Louis Lim Tian Fuh, managing director of SME banking for the Shanghai-based Standard Chartered Bank, agreed that investigating customers' backgrounds and checking the market prospects are important measures to reduce the risks of lending.

"Our company also requires clients to pay and receive money through our bank, which will enable us to keep a check on their cash flow," he added.

Banks may worry about the money they lend to SMEs, but a series of scandals exposed this year has also highlighted the risks SMBs face.

In February, a credit guarantee company cheated Beijing Rural Commercial Bank out of 460 million yuan using fake documents, and four months later, Wang Xin, vice president of Guangdong Development Bank, was arrested on suspicion of allegedly profiting from auctioning off bad debts at cut-rate prices.

"Encouraging private investment may bring more risks to the financial system but there is no reason to throw the baby out with the bathwater," said Yao. "China needs to establish an effective regulatory system to monitor the banking sector.

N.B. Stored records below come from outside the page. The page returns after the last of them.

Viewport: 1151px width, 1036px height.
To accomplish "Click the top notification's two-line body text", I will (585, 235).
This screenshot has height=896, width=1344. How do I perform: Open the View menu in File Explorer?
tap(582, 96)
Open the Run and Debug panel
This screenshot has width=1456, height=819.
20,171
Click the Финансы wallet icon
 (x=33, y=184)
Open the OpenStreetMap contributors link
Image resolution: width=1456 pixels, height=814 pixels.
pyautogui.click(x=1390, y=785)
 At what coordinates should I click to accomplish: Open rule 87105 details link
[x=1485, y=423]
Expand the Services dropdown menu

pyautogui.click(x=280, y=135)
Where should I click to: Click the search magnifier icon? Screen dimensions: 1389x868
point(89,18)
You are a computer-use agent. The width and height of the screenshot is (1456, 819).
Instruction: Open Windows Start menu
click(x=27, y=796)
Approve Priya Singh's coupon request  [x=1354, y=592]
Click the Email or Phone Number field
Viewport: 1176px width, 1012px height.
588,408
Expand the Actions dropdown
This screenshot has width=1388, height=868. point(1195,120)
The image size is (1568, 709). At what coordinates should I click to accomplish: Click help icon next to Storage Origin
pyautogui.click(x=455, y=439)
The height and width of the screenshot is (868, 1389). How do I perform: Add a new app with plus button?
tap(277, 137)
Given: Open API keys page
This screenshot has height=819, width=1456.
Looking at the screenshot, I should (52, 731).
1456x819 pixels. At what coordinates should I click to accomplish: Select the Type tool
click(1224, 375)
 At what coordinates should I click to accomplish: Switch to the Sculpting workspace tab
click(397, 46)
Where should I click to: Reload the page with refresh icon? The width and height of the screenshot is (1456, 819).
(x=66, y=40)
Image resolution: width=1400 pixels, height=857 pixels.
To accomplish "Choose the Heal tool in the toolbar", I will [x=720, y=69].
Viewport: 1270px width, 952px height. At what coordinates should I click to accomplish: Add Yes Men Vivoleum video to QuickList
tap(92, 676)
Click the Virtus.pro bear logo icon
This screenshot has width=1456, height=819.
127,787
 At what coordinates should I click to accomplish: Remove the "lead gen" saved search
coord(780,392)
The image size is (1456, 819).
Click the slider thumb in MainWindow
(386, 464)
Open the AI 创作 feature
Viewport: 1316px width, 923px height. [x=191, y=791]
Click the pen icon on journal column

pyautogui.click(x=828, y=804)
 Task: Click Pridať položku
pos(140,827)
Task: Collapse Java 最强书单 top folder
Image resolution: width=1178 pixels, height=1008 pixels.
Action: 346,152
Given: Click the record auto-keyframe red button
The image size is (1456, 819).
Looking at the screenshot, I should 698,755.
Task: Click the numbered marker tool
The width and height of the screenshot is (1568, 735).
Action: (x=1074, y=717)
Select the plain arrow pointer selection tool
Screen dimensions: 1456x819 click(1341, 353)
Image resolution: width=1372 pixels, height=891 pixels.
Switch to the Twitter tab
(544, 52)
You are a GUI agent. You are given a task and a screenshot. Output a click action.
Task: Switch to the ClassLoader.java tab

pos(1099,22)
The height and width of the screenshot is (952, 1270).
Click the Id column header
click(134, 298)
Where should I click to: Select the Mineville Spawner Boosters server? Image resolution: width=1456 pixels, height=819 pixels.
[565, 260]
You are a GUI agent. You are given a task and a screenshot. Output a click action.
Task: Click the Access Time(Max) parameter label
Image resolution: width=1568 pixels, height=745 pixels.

"The key is to prevent joint frauds by banks and surety companies, such as the case with the Beijing Rural Commercial Bank, and this is why the People's Bank of China must shoulder more responsibility in supervising SMBs."

The central bank monitors local banking sectors through regional branches in the cities of Shanghai, Tianjin, Guangzhou, Nanjing, Shenyang, Wuhan, Xi'an, Jinan and Chengdu; operations offices in Beijing and Chongqing; 303 municipal sub-branches and more than 1,800 county-level sub-branches.

"If these branches all function correctly, they can safeguard financial stability within their jurisdictions," said Yao.

CASS researcher Liu feels deposit insurance and risk-sharing systems are also essential and mean local governments would not have to be heavily involved in a strict supervising system.

"Governments don't need to bear all the risk. It should be shared between the depositor, the bank, the insurance companies," he said. "There is also the risk local governments may see SMBs as personal piggybanks and force them to loan its departments huge sums of money.

"If local authorities interfere too much, it might lead only to more serious debt."